Work instructions
A faithful copy of all the entries is required, with no pictures in it.

- - - - -

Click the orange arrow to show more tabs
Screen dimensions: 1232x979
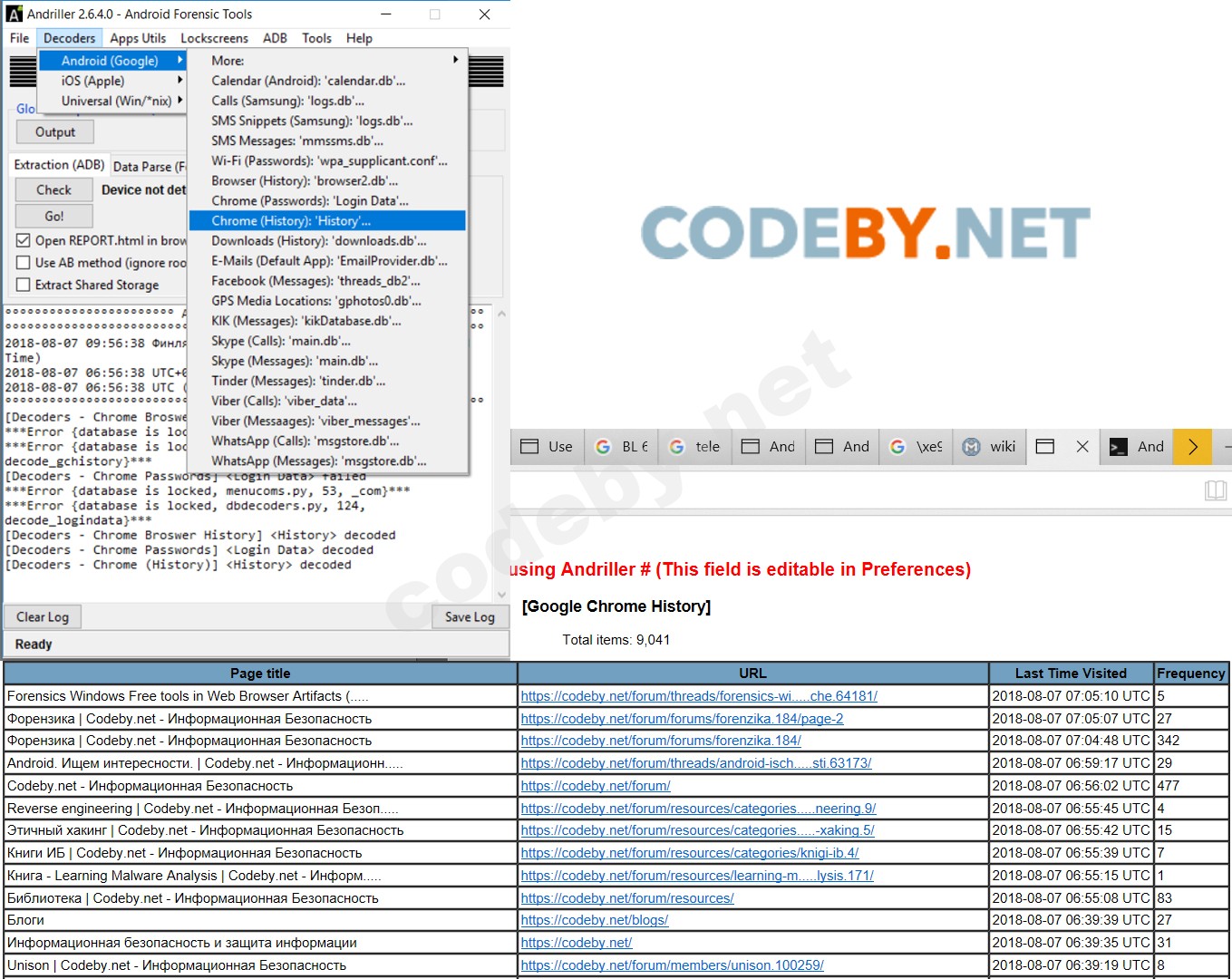pos(1192,446)
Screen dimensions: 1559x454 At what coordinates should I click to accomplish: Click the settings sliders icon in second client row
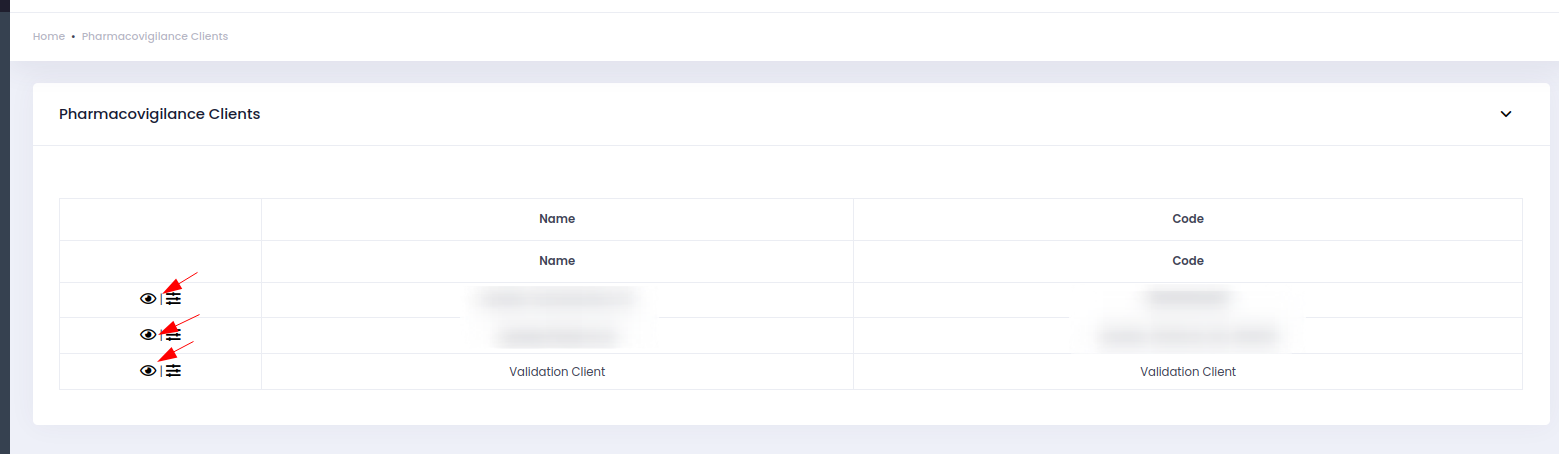174,335
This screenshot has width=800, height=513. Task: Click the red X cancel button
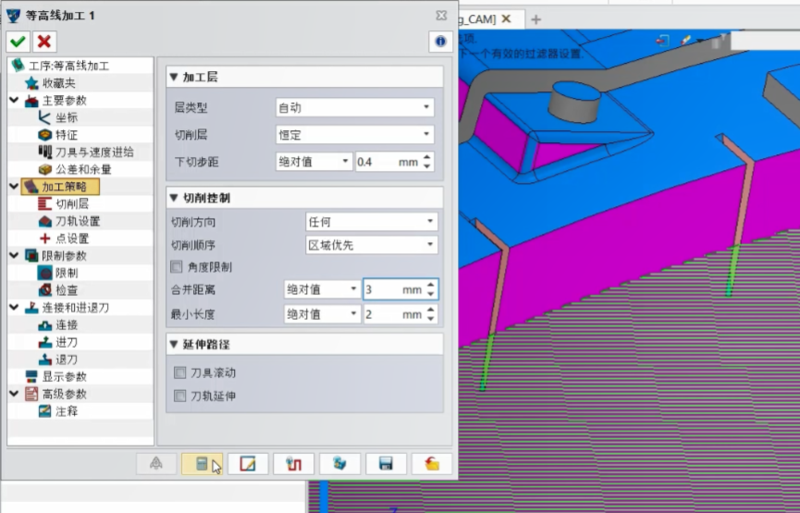(x=44, y=41)
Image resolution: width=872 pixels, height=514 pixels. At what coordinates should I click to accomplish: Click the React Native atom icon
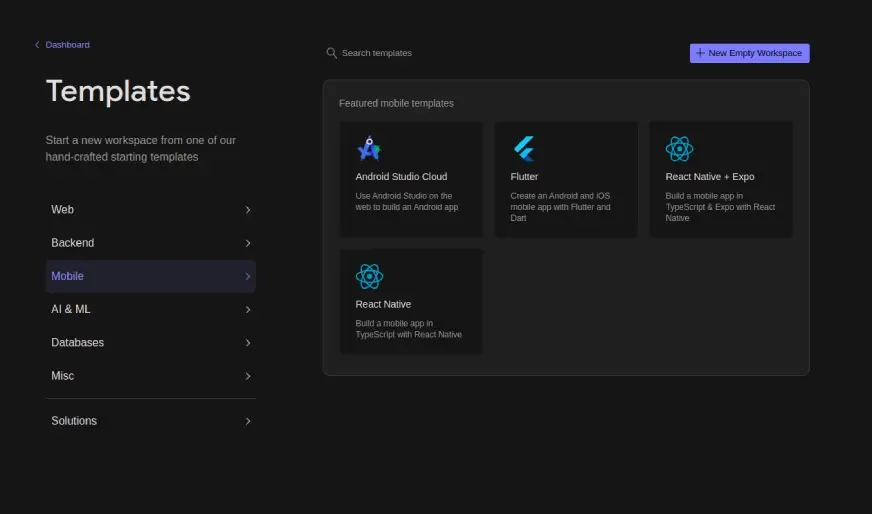point(369,276)
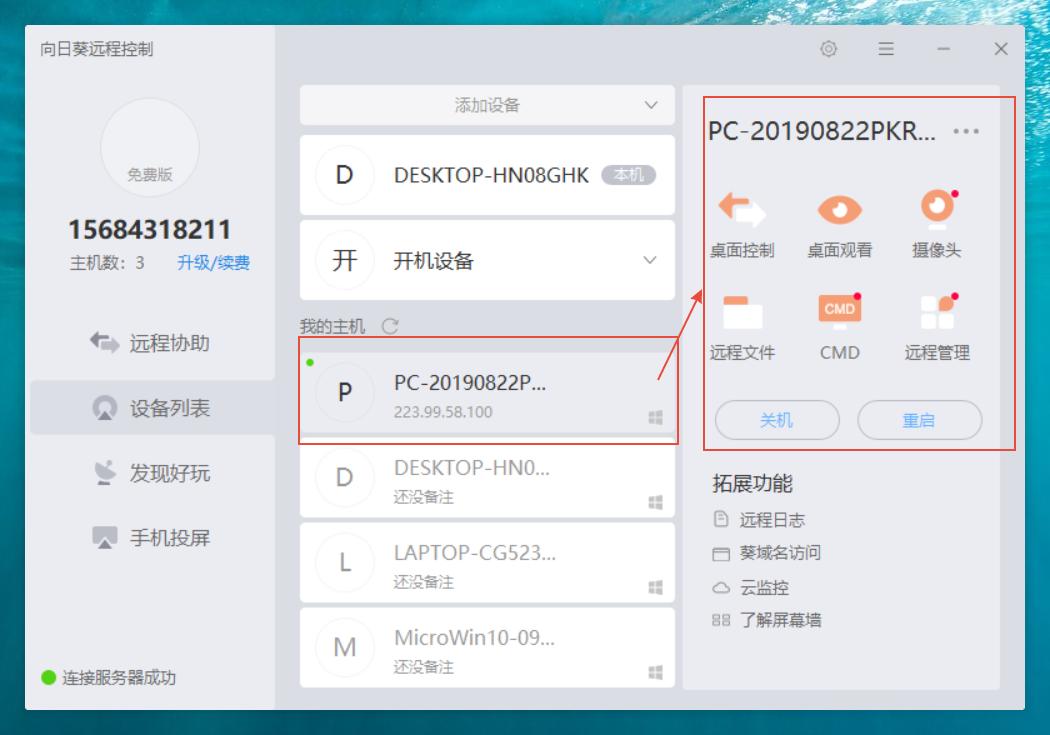The width and height of the screenshot is (1050, 735).
Task: Click the 重启 restart button
Action: pos(920,420)
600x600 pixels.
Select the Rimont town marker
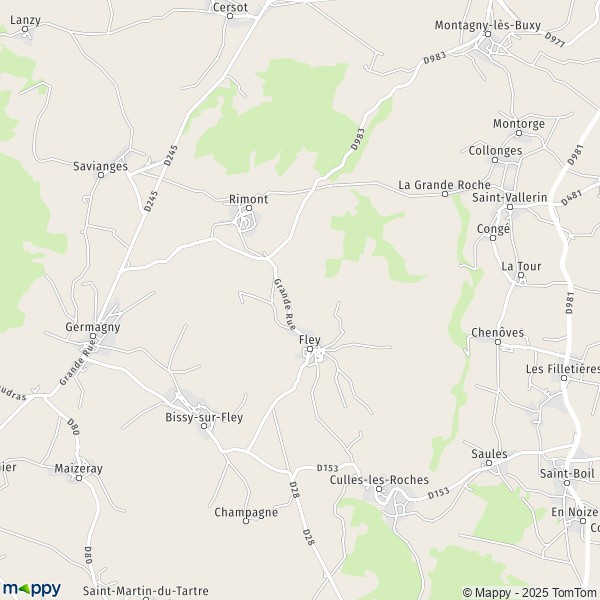click(249, 208)
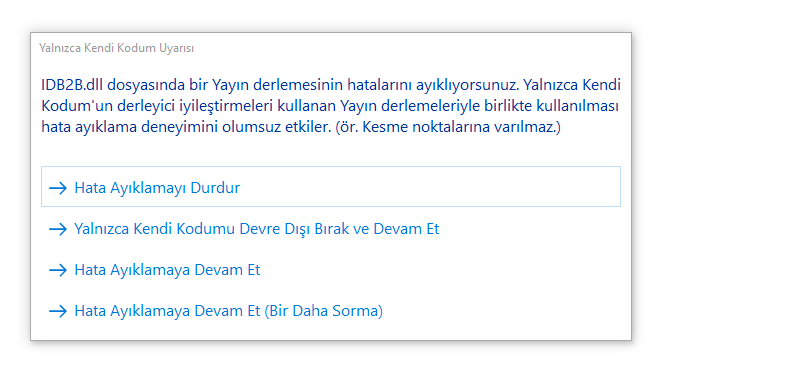Click empty area inside highlighted Durdur option box
795x372 pixels.
431,187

- - - - -

Task response
Click the orange arrow to show more tabs
Screen dimensions: 1232x979
pos(1192,446)
Screen dimensions: 1559x454 At what coordinates should I click to accomplish: Click the settings sliders icon in second client row
174,335
This screenshot has width=800, height=513. Task: Click the red X cancel button
(x=44, y=41)
Image resolution: width=872 pixels, height=514 pixels. At what coordinates should I click to accomplish: Click the React Native atom icon
point(369,276)
The width and height of the screenshot is (1050, 735).
Task: Click the 重启 restart button
Action: pos(920,420)
600x600 pixels.
Select the Rimont town marker
click(249, 208)
Click empty area inside highlighted Durdur option box
795x372 pixels.
431,187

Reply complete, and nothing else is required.